KWMF
- Pleasanton, Texas; United States;
- Frequency: 1380 kHz
- Branding: Virgen de Guadalupe Radio

Programming
- Language: Spanish
- Format: Spanish Catholic

Ownership
- Owner: Gloria Ziga and Ramon Coronado; (Virgen de Guadalupe Global Communications, LLC);

History
- Former call signs: KFNI (1999–2007) KAJG (2007–2007)

Technical information
- Licensing authority: FCC
- Facility ID: 55415
- Class: B
- Power: 4,000 watts (day) 160 watts (night)
- Transmitter coordinates: 29°0′0.00″N 98°31′50.00″W﻿ / ﻿29.0000000°N 98.5305556°W

Links
- Public license information: Public file; LMS;
- Webcast: Listen live
- Website: Official website

= KWMF =

KWMF (1380 AM) is a radio station broadcasting a Spanish religious format and licensed in Pleasanton, Texas, United States.

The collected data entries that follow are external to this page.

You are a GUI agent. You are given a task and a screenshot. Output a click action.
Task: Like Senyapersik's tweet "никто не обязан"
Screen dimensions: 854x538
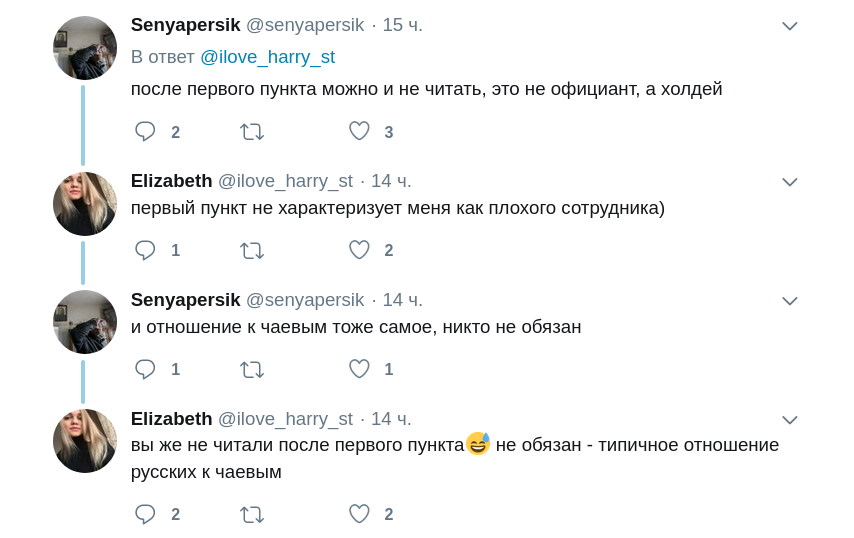tap(359, 369)
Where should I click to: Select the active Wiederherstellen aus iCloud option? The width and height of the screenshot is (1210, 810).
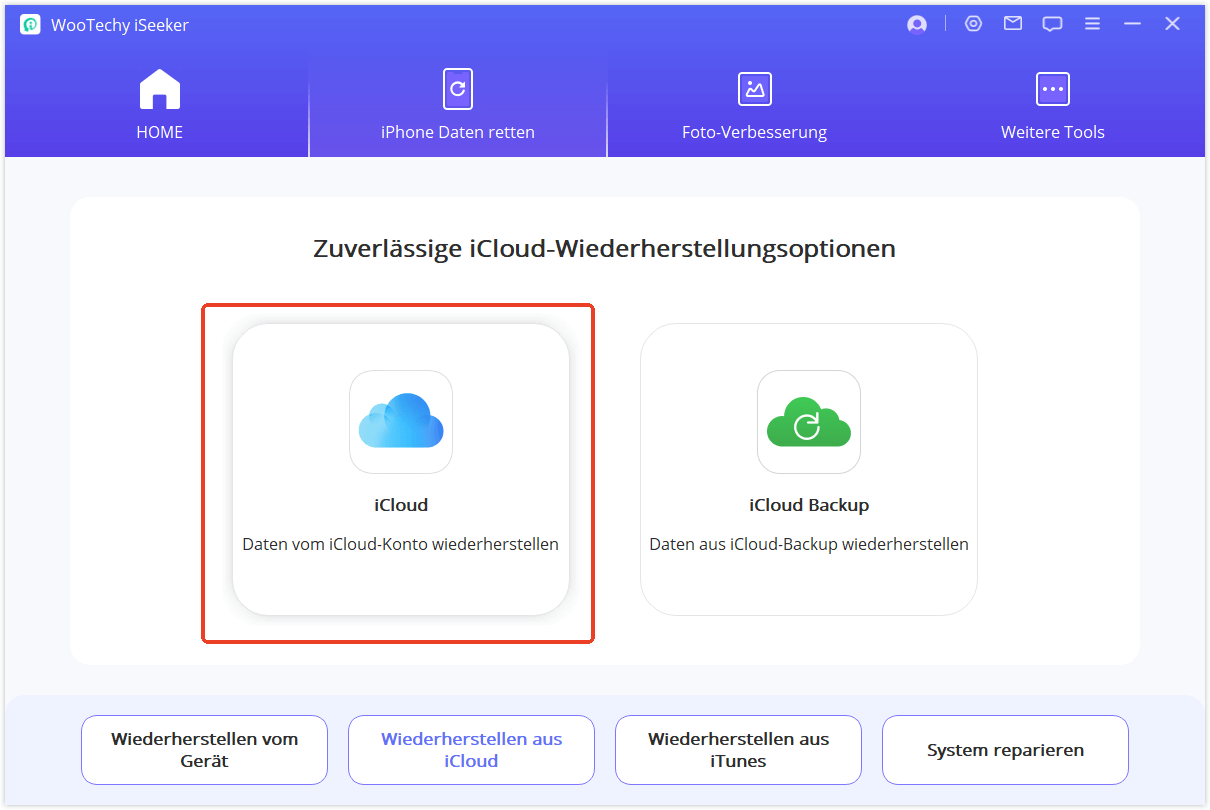coord(471,749)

The station is currently owned by Gloria Ziga and Ramon Coronado, through licensee Virgen de Guadalupe Global Communications, LLC.

==History==
The station was assigned call sign KFNI on 1999-05-06. On 2007-03-30, the station changed its call sign to KAJG and then on 2007-04-09 to the current KWMF.